> WHAT IS ASKED: Please reproduce the entries without any change, starting at the line containing "Toggle the Texture switch" and continuing through the last of the entries.

(Location data for words and elements)
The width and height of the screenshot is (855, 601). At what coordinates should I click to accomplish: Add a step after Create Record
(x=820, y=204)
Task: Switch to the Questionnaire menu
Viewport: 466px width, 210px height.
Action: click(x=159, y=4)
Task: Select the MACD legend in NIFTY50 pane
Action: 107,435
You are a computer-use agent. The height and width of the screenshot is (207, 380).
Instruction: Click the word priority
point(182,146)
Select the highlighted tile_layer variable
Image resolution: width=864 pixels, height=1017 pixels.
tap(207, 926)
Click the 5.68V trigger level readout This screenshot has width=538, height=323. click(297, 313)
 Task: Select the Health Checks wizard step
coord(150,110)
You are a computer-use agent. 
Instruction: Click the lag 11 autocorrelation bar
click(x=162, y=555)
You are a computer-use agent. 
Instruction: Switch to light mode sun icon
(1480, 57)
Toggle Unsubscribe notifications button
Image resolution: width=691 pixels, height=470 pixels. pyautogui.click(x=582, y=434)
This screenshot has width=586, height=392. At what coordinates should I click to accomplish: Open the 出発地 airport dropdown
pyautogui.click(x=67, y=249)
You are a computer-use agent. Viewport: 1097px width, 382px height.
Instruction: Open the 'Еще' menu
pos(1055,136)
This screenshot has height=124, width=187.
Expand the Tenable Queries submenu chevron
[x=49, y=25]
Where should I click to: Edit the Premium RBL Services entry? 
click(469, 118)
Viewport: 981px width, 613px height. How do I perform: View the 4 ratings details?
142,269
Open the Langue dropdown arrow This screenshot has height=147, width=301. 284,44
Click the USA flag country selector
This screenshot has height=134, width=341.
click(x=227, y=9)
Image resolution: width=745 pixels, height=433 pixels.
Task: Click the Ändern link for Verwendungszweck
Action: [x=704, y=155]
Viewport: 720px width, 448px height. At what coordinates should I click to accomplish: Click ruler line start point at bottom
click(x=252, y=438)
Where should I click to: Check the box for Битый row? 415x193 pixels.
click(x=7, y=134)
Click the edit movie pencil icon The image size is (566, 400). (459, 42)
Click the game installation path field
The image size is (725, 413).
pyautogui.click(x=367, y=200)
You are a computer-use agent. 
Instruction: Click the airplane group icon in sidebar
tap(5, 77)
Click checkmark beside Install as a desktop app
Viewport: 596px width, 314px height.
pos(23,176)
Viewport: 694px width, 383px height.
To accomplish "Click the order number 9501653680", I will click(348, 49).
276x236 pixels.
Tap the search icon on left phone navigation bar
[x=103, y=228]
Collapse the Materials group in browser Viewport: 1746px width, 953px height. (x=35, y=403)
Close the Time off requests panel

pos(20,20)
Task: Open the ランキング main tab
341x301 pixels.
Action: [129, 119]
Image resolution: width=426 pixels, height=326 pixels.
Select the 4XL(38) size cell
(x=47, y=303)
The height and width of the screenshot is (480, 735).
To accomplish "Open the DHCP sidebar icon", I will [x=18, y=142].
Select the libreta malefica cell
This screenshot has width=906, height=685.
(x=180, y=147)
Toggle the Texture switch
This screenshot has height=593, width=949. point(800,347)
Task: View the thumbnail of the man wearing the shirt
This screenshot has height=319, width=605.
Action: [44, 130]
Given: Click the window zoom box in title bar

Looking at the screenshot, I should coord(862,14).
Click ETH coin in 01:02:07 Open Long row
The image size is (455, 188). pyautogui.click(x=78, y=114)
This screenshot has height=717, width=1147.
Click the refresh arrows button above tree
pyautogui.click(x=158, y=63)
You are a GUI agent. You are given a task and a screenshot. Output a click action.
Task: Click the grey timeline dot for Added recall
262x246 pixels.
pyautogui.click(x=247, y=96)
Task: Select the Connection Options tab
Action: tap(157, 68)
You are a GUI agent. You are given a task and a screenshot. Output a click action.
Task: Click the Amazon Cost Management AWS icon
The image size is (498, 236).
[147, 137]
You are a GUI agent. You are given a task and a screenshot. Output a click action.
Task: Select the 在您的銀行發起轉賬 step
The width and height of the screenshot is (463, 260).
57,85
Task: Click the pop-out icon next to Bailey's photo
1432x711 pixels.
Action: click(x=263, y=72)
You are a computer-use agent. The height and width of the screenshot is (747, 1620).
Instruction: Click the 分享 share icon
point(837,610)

> RESPONSE:
Toggle the Texture switch
This screenshot has height=593, width=949. point(800,347)
Task: View the thumbnail of the man wearing the shirt
This screenshot has height=319, width=605.
Action: [44, 130]
Given: Click the window zoom box in title bar

Looking at the screenshot, I should coord(862,14).
Click ETH coin in 01:02:07 Open Long row
The image size is (455, 188). pyautogui.click(x=78, y=114)
This screenshot has height=717, width=1147.
Click the refresh arrows button above tree
pyautogui.click(x=158, y=63)
You are a GUI agent. You are given a task and a screenshot. Output a click action.
Task: Click the grey timeline dot for Added recall
262x246 pixels.
pyautogui.click(x=247, y=96)
Task: Select the Connection Options tab
Action: tap(157, 68)
You are a GUI agent. You are given a task and a screenshot. Output a click action.
Task: Click the Amazon Cost Management AWS icon
The image size is (498, 236).
[147, 137]
You are a GUI agent. You are given a task and a screenshot. Output a click action.
Task: Select the 在您的銀行發起轉賬 step
The width and height of the screenshot is (463, 260).
57,85
Task: Click the pop-out icon next to Bailey's photo
1432x711 pixels.
Action: click(x=263, y=72)
You are a computer-use agent. The height and width of the screenshot is (747, 1620).
Instruction: Click the 分享 share icon
point(837,610)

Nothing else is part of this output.